[Records from a data collection]
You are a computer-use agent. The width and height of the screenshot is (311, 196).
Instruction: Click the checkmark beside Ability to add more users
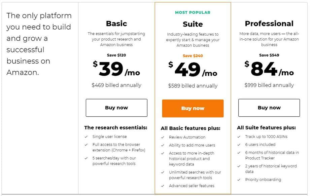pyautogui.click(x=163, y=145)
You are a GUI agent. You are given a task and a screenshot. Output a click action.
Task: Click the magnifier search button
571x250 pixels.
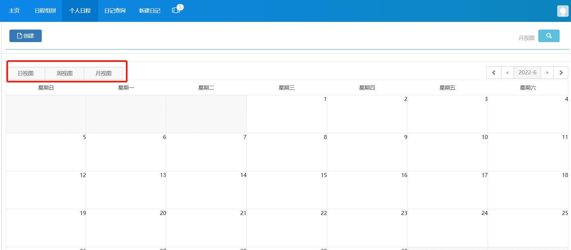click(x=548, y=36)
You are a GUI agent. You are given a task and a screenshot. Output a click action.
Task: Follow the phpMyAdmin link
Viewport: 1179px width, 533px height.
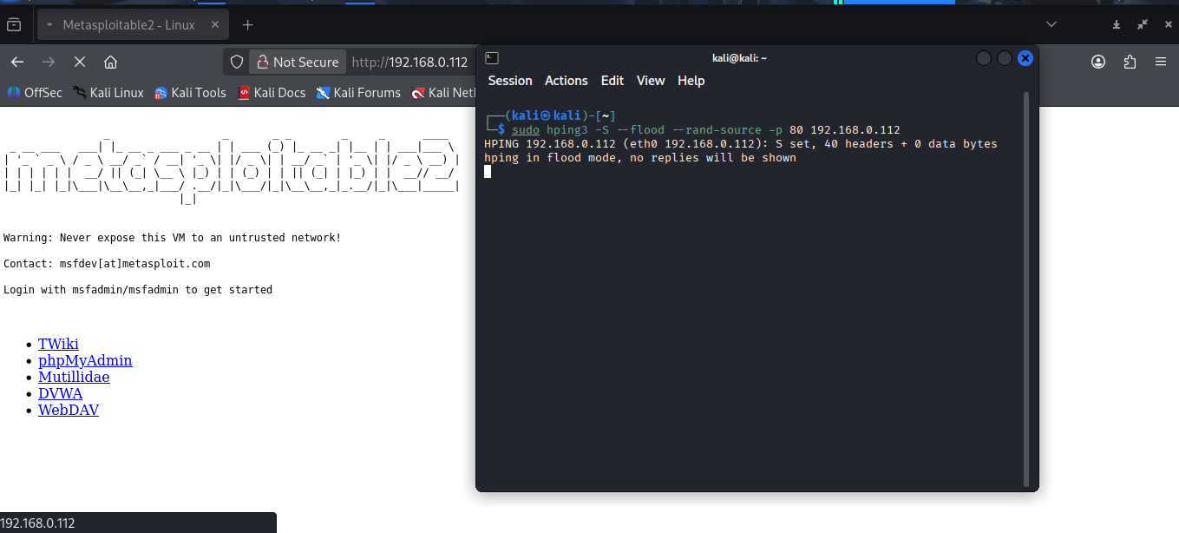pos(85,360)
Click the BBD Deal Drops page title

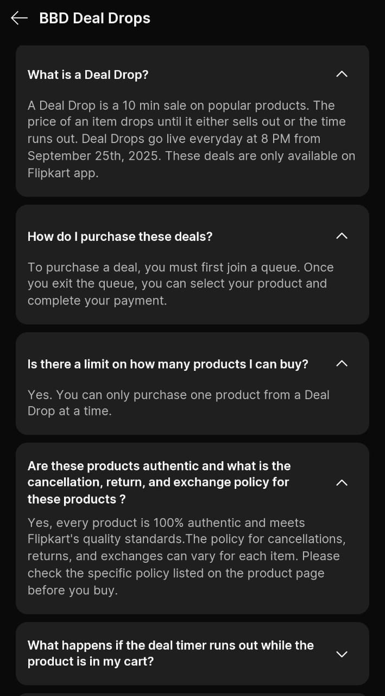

...

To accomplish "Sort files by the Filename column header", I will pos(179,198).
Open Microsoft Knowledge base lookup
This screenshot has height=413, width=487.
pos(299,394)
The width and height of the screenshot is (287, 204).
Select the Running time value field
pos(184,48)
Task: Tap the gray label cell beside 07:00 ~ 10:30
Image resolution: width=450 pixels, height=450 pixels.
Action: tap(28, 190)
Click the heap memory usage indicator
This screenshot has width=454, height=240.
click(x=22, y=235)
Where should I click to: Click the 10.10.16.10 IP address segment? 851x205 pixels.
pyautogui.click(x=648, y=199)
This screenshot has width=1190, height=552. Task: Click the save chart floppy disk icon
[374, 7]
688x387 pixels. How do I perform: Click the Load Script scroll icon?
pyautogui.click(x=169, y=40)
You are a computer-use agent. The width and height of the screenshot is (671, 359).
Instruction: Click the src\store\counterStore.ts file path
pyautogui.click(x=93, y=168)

## What is expected
Show all lines above that contain "computer".

## Output below
You are a computer-use agent. The width and height of the screenshot is (311, 196).
You are a computer-use agent. The width and height of the screenshot is (671, 359).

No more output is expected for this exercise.